What to work on: Below are some records; quote exactly the lines from the one that contains "Focus the Latitude input field" through the one that contains "Where should I", inclusive, and no others.

#####

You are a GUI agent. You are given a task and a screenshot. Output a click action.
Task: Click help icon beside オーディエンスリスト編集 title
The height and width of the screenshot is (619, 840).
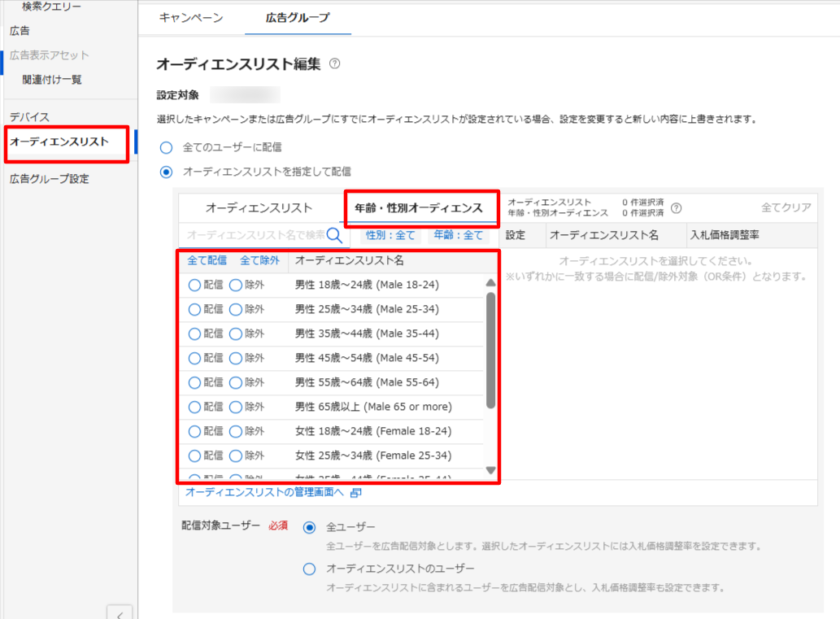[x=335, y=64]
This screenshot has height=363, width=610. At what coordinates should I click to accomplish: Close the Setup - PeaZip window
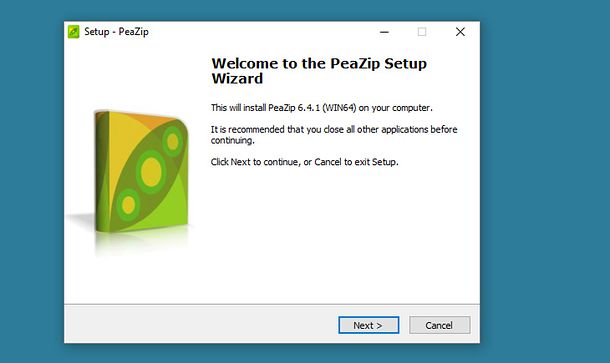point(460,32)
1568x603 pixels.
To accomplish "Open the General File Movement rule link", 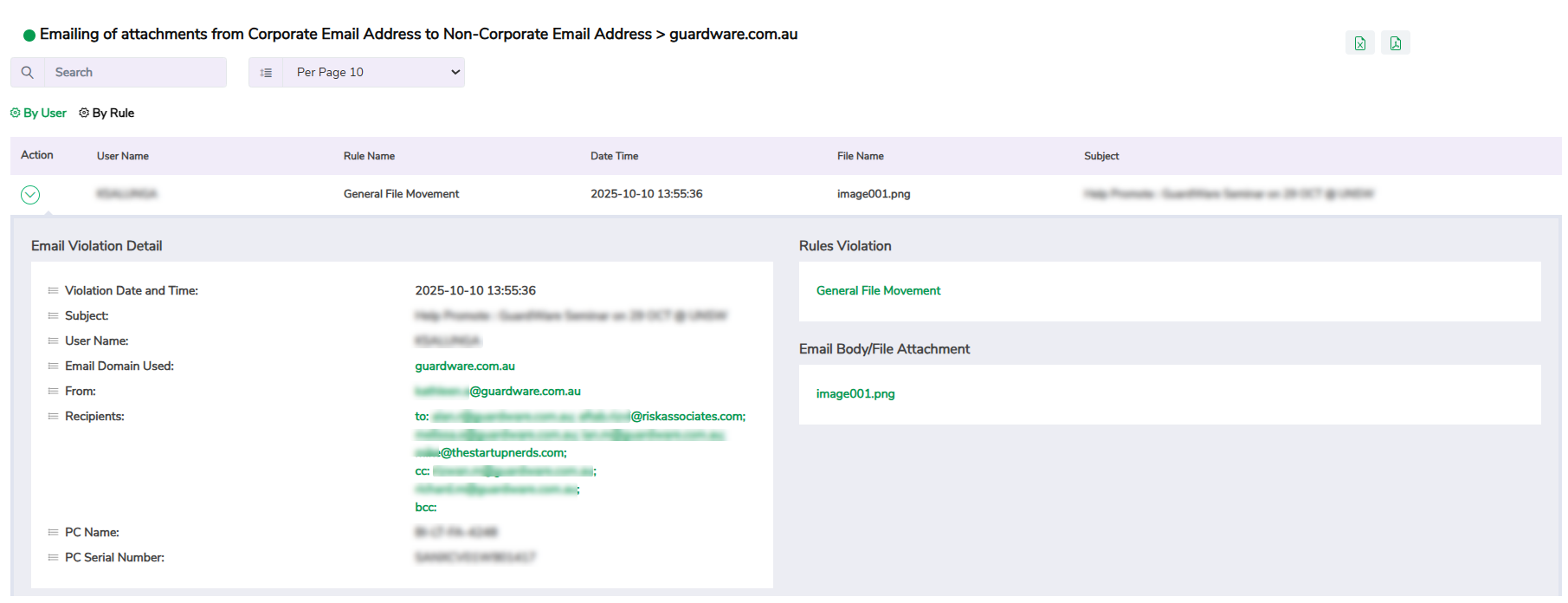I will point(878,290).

#####

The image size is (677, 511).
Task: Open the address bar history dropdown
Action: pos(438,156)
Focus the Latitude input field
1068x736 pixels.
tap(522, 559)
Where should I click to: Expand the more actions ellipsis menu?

#####

Output:
Focus the Latitude input field
1068x736 pixels.
tap(522, 559)
Where should I click to: Expand the more actions ellipsis menu?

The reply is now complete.